Aku Mencintaimu, Tapi (tak) Bisa

Rara
Chapter #2

Bumerang & Anak Panah

***

"Sorry," pinta Rafa memulai pembicaraan saat perjalanan. Tapi, dia tak mendengar apa-apa dari gadis itu. "Sebentar lagi, nyampe UKS," lanjutnya.

"Gak usah, ke kelas aja," ketus Laras.

Cukup menyebalkan, Rafa hanya mengangguk, sekali. Tapi, tidak bisa dipungkiri, ia mulai penasaran dan mencoba untuk melirik ke belakang. Tidak. Ia sedikit menggelengkan kepala dan memejamkan mata, sesaat. Mustahil, mungkin.

***

"Di sini aja," ucap Laras meminta turun karena sudah dekat dengan posisi kelasnya.

"Di sini? Sekalian aja gue anterin ke dalem." Rafa berupaya memberi penawaran.

"Turun!" gertak Laras.

Karena tidak mau masalah semakin panjang, Rafa mengiyakan keinginan dari gadis berambut panjang dan sedikit berkepang itu. Dengan hati-hati, ia menurunkan gadis itu dari gendongan. Sekali lagi, menawarkan bantuan. Tapi yang ia dapat, hanya pengalihan pandangan. Sepertinya sudah tidak dibutuhkan lagi dan memilih untuk pergi.

"Makasih," ujar Laras dengan nada datar. Ia pun menyandarkan tubuh pada tembok di belakangnya. 

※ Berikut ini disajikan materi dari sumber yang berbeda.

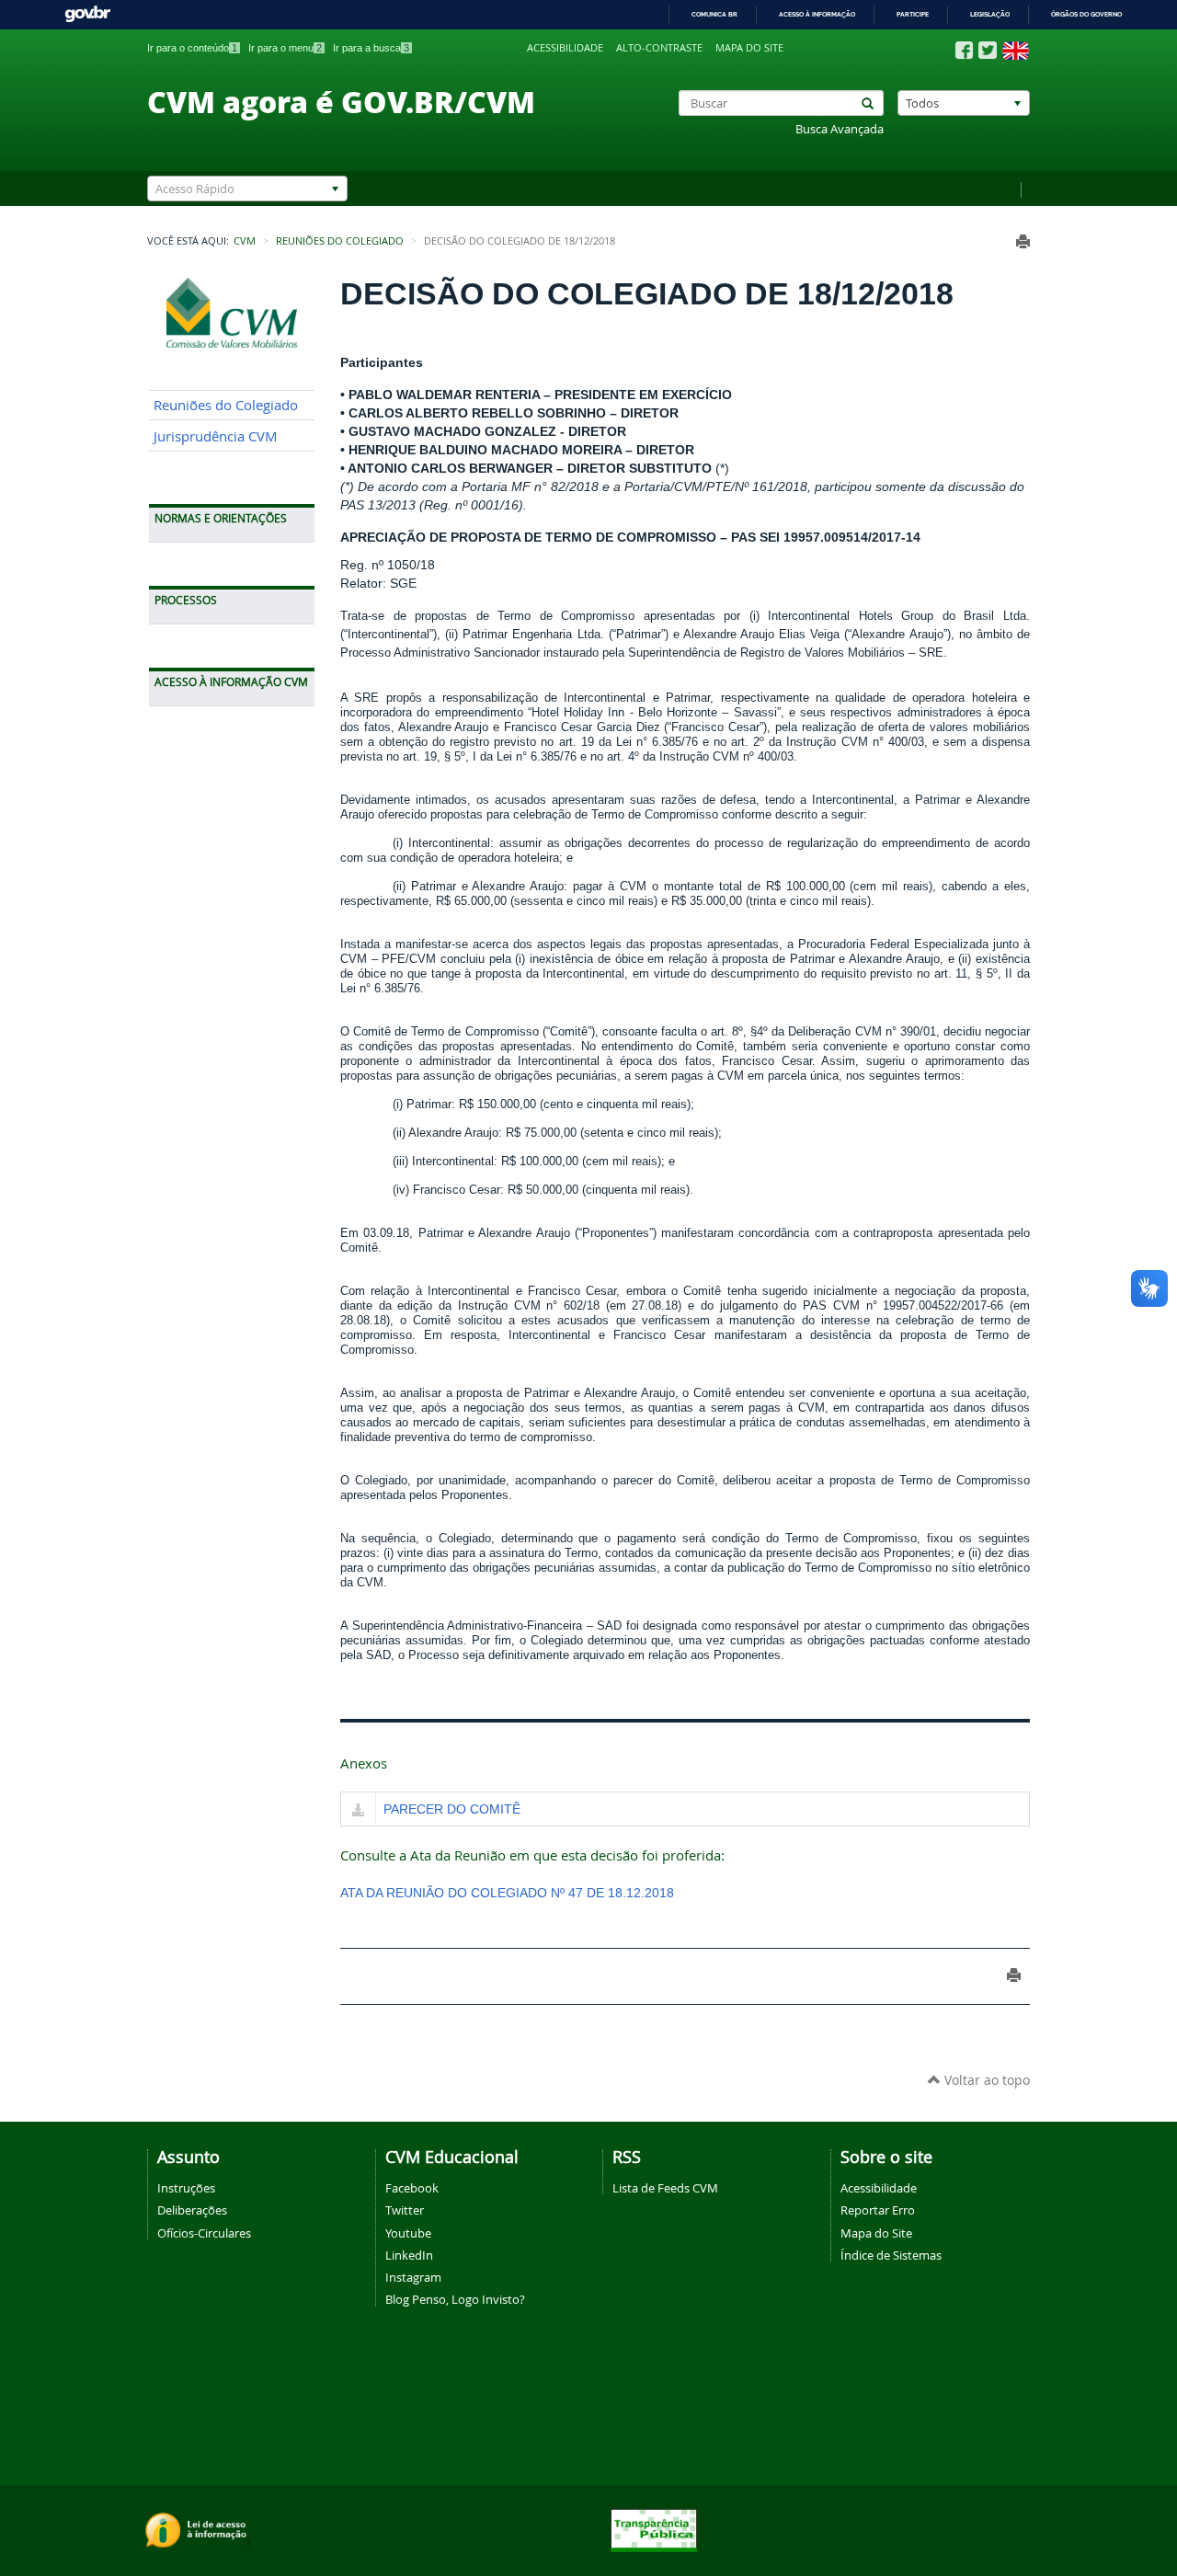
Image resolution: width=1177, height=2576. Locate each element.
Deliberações (192, 2210)
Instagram (413, 2277)
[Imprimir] (1023, 241)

Mendengar itu, Rafa sempat berhenti dan mengukir senyuman di bibir. Lagi, ia mencoba untuk melirik gadis itu tanpa menoleh. Ya, meski hanya menangkap sedikit, sebatas sudut mata saja. Lalu, ia memulai lagi langkah kaki, pergi.

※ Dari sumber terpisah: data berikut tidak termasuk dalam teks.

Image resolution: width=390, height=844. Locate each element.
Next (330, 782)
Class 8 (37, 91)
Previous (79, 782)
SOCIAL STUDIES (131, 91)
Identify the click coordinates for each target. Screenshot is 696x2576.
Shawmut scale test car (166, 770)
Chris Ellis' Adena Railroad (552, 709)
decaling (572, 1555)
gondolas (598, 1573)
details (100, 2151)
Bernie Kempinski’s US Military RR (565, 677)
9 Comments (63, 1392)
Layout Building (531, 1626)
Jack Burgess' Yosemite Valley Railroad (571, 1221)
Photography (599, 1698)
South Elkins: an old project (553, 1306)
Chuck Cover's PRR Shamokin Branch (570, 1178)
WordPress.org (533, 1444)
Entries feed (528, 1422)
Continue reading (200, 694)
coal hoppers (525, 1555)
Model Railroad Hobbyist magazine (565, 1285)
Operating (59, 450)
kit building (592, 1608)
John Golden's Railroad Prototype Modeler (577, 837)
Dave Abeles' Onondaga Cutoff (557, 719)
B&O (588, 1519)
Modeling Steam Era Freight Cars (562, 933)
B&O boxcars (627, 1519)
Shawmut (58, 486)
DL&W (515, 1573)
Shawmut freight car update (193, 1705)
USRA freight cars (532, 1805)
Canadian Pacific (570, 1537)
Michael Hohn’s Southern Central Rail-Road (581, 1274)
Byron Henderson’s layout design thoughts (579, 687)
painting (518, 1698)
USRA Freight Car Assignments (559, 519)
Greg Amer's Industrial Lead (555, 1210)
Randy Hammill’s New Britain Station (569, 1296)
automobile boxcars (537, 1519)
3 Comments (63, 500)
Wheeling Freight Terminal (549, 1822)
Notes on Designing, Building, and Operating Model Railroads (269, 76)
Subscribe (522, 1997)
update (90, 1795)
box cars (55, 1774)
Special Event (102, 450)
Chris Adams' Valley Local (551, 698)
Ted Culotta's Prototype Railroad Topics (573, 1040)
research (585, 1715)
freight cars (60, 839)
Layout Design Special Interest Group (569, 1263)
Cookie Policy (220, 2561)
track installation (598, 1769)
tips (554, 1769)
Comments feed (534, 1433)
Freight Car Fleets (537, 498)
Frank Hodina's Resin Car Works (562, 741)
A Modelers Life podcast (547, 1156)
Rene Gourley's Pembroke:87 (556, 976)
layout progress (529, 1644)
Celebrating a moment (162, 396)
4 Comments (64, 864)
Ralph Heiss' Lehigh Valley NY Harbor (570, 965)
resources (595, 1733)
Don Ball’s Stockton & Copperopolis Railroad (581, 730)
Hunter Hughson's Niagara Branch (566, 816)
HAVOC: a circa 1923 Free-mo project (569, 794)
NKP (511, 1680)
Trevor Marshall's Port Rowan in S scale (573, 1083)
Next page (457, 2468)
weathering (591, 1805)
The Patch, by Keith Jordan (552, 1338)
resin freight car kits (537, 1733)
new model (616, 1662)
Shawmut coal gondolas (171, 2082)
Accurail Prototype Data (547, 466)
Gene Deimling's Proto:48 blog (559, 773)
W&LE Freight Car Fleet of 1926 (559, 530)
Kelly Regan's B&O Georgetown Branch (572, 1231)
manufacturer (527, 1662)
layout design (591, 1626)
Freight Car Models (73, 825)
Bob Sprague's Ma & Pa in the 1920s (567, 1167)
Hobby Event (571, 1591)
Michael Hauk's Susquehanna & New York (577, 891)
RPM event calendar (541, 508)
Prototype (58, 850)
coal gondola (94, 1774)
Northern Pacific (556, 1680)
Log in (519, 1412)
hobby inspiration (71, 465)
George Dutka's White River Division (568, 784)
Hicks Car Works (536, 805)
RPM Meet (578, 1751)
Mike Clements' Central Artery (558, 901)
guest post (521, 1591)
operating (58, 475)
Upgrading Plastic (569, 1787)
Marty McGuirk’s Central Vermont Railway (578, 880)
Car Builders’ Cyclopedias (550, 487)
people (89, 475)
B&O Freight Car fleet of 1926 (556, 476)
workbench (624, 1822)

"Ah," keluh Laras sembari menghela napas, sekejap. Ia sedikit menyipitkan mata, sedetik dan mengoper pandangan pada pintu masuk kelas, tak jauh dari samping. Tertatih, ia berjalan masuk ke dalam ruangan yang nampak kosong. Tak peduli, ia langsung menuju bangkunya paling belakang, dengan pelan.

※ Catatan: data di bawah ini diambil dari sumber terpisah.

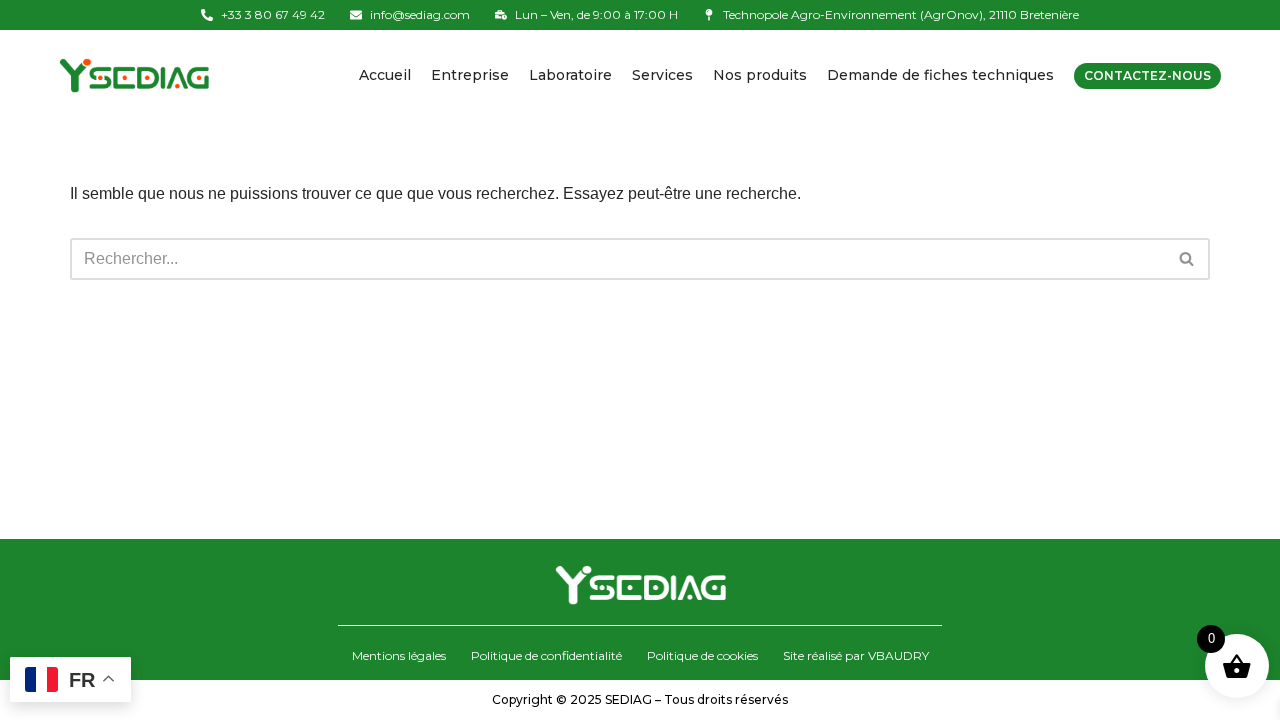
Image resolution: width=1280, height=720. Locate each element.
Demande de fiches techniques (940, 75)
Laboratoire (570, 75)
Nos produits (760, 75)
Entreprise (470, 75)
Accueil (385, 75)
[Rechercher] (1187, 259)
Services (662, 75)
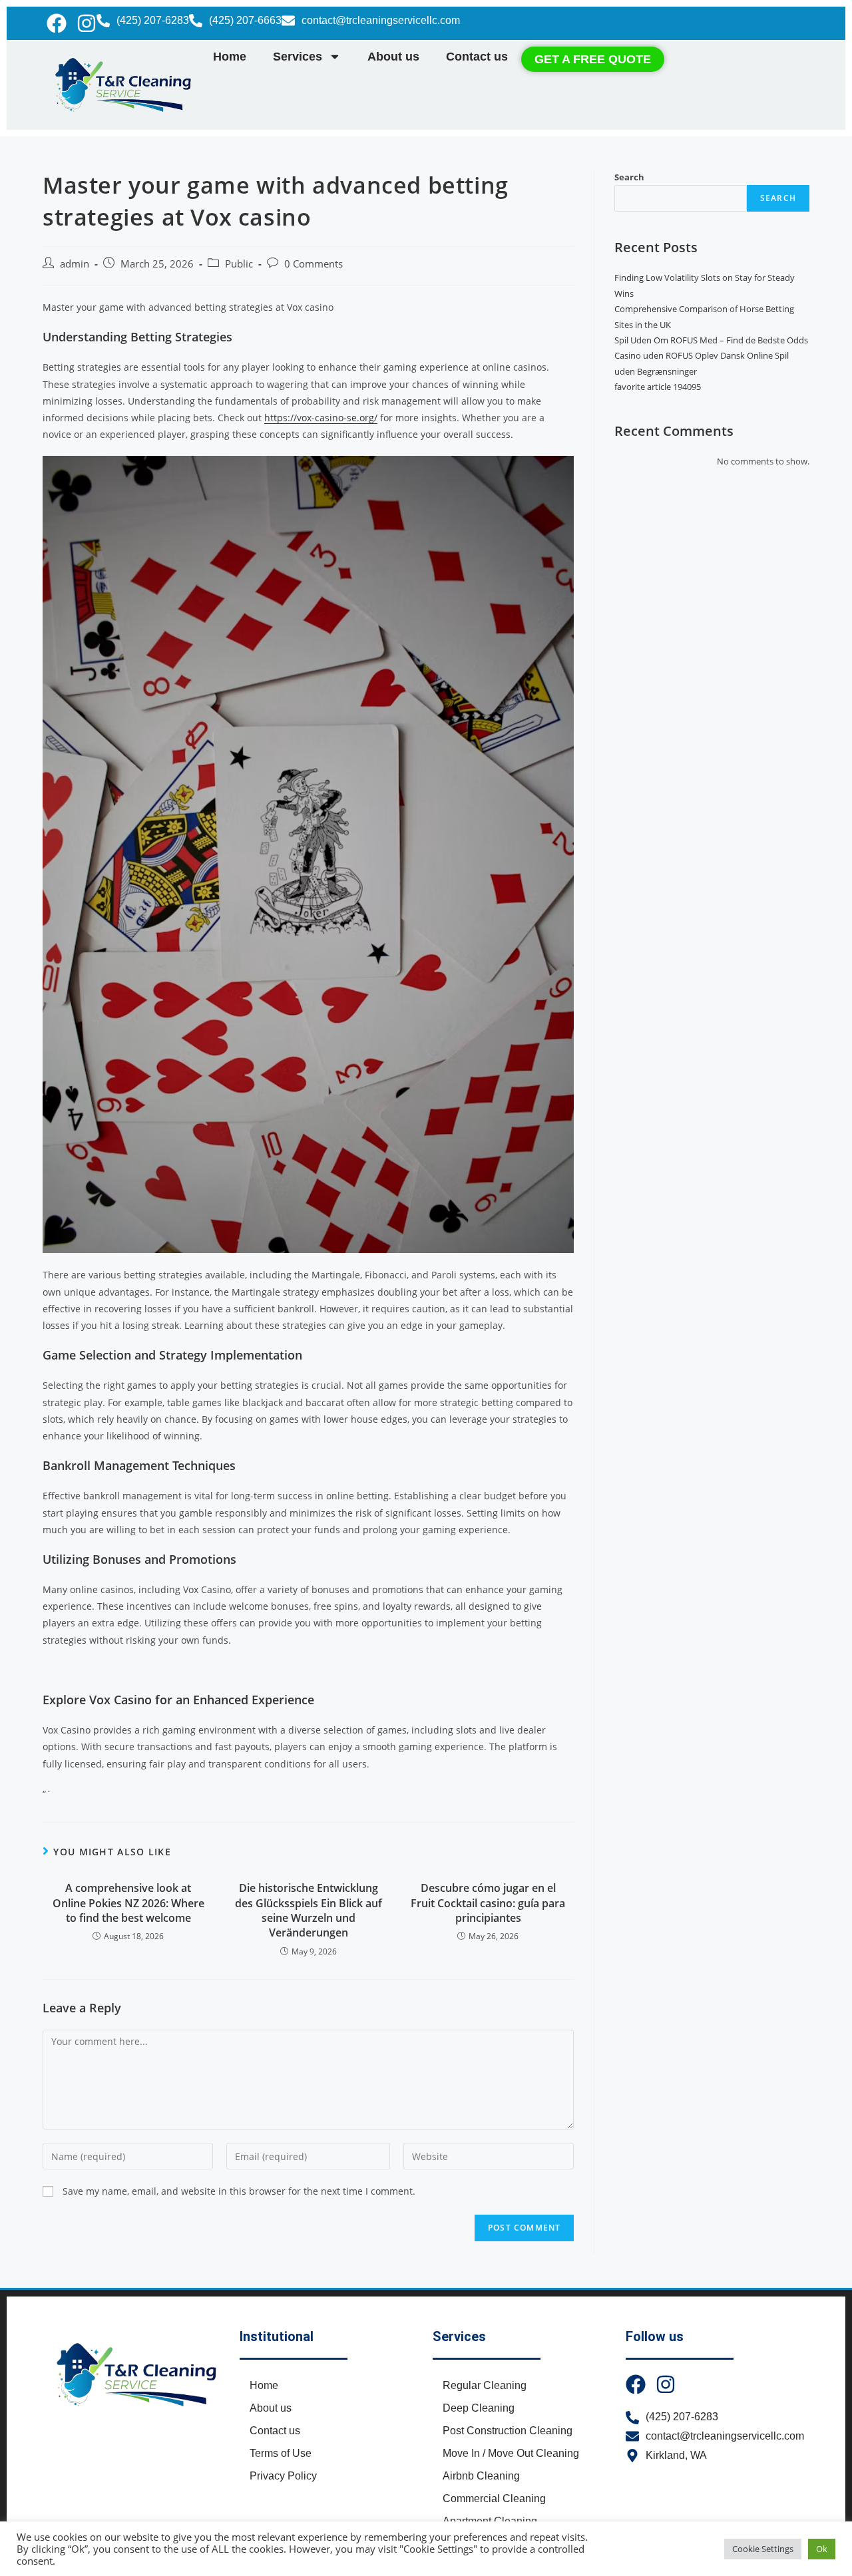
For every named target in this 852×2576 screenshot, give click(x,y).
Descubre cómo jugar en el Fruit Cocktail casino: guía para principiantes (488, 1903)
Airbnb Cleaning (481, 2476)
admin (74, 264)
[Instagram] (87, 23)
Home (229, 56)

Merepotkan sekali, pikir Laras. Hari pertamanya berlalu cukup mengenaskan, baginya. Berlebihan, sepertinya. Apakah harus sesial itu, kah? Tak bisa menolak, sudah takdirnya, mungkin.

"Hmm," lirih Laras seraya merogoh sesuatu dari dalam saku rok. Ia menatap sayu ke atas, lelangit kelas. Dan kedua tangannya masih bergerak, memasang audio jack pada lubang ponsel. Ia juga menyematkan earphone ke telinga yang di atasnya berhias kepangan sebagian rambut.

Tidak lebih baik, rasanya. Laras menundukkan dan memiringkan kepala ke kanan. Ia memalingkan wajah ke arah jendela dan di baliknya terlukiskan laut biru yang tak tumpah. Entah kenapa, tiba-tiba otaknya memutar rekaman masa lalu. Ia pun melirik telapak tangan kanan. Ya, ia masih ingat dengan jelas jika hampir setiap hari tak pernah sehampa ini.